Few Coloradans are impacted negatively by federal bankruptcy law limitations upon claiming a homestead exemption. Those changes primarily impact people who live in or move to one of a handful of states with unlimited or very high homestead exemptions. But there is some impact for the narrow class of Coloradans who have moved to the state less than two years ago from a state with more stingy protections for home equity and then filed for bankruptcy here.
Prepayment Reform
New regulations in Colorado have banned new mortgage loans with pre-payment penalties that extend beyond an initial teaser rate. These pre-payment penalties, usually found in subprime loans, had made it hard for distressed buyers who may have qualified for conventional credit to refinance into more manageable loans.
Mortgage broker regulation
Mortgage brokers are now a regulated profession in the state of Colorado, a move that drummed hundred of questionable lenders out of the business and has imposed meaningful obligations on these professionals to consider borrower interests, such as the suitability of the loans recommended for those borrowers, obligations of a kind that have long been imposed upon securities brokers.

→ WRITTEN EXERCISE A
Duplicate the part of the passage on Colorado lending and bankruptcy rules from "Few Coloradans are" to "for bankruptcy here.".
→ WRITTEN EXERCISE B
Answer these questions using the passage on Colorado lending and bankruptcy rules:
(i) The narrow class of Coloradans affected by the homestead limits moved to the state less than how long before filing for bankruptcy?
(ii) In what kind of loans were the pre-payment penalties usually found?
(iii) Obligations like those now placed on mortgage brokers have long been imposed on which other professionals?
→ WRITTEN EXERCISE C
Resume the passage on Colorado lending and bankruptcy rules, starting after its final sentence.
The lines after this passage have no connection to it.

→ GIVEN DATA
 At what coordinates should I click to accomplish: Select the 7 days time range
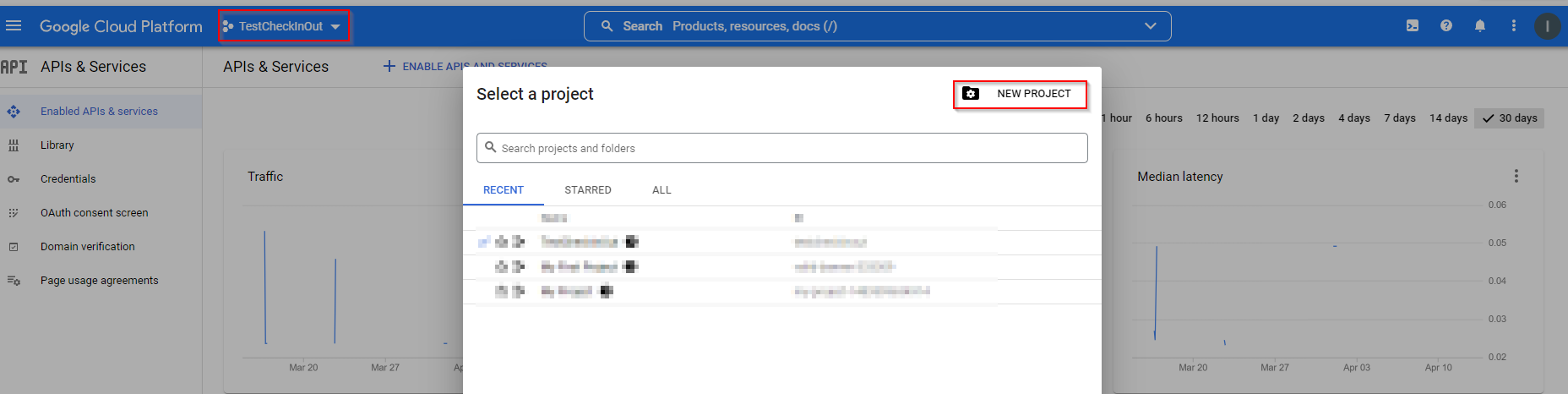point(1399,118)
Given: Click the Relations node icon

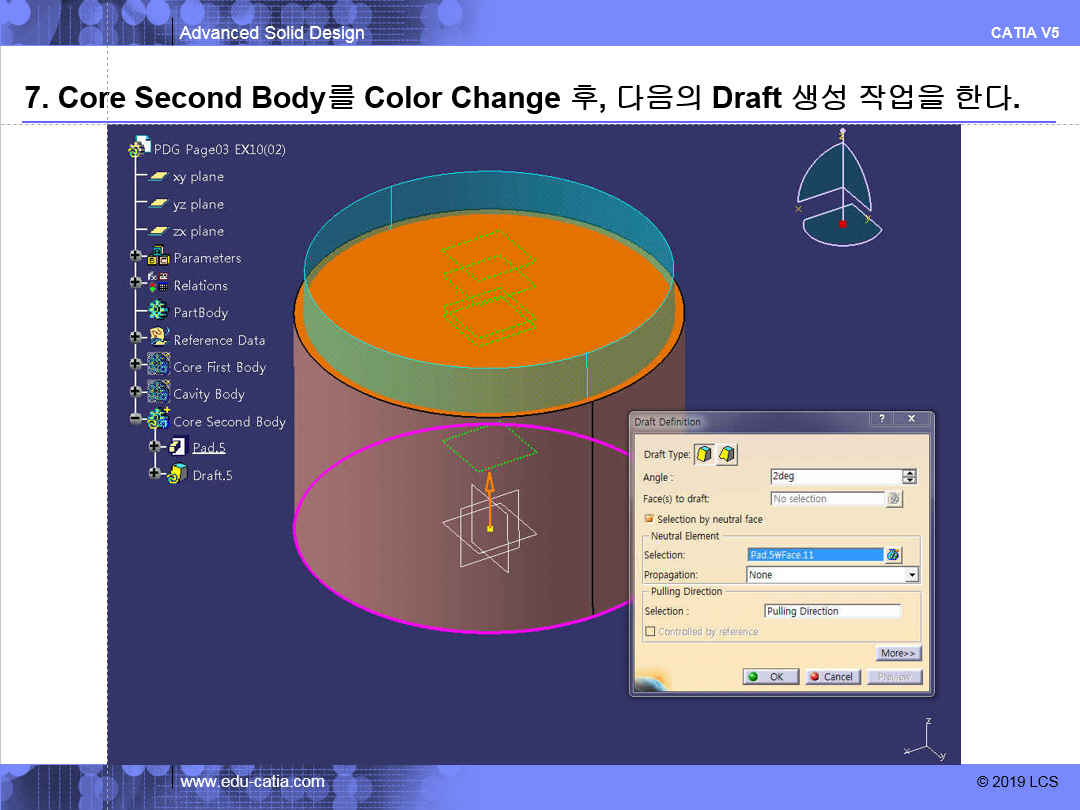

→ WRITTEN RESPONSE A
Few Coloradans are impacted negatively by federal bankruptcy law limitations upon claiming a homestead exemption. Those changes primarily impact people who live in or move to one of a handful of states with unlimited or very high homestead exemptions. But there is some impact for the narrow class of Coloradans who have moved to the state less than two years ago from a state with more stingy protections for home equity and then filed for bankruptcy here.

→ WRITTEN RESPONSE B
(i) Two years
(ii) Subprime loans
(iii) Securities brokers

→ WRITTEN RESPONSE C
Governor investors and lenders have also cracked down on real estate appraisers who cook their numbers to make otherwise not viable real estate deals go through.
Federal Tax Breaks
Federal tax laws have provided relief for taxpayers who lose their homes in a foreclosure or deed in lieu of foreclosure arrangement, when a bank forgives balances due in excess of the equity in the home. Previously, that forgiven debt was treated like taxable income unless the taxpayer could take addition steps to show the IRS that he or she was insolvent.
Private mortgage insurance premiums, required of borrowers in almost all loans with less than a 20% down payment, are now deductible like mortgage interest.
Jumbo Loan Relief In High Cost Areas
Changes to the Federal Housing Administration's loan criteria have greatly increased to availability of FHA loans with fair government set terms and more reasonable rates in high housing cost areas where more expensive jumbo loans were once the only available means of financing a home.
The End of the Subprime Market
The subprime mortgage lending market has virtually disappeared (with dollar volume down about 95% over two years ago) as a result of its own unprofitability, Alt-A mortgage lending market has contracted by about two thirds, and private mortgage insurance underwriting standards have tightened, as have the underwriting standards of all mortgage lenders.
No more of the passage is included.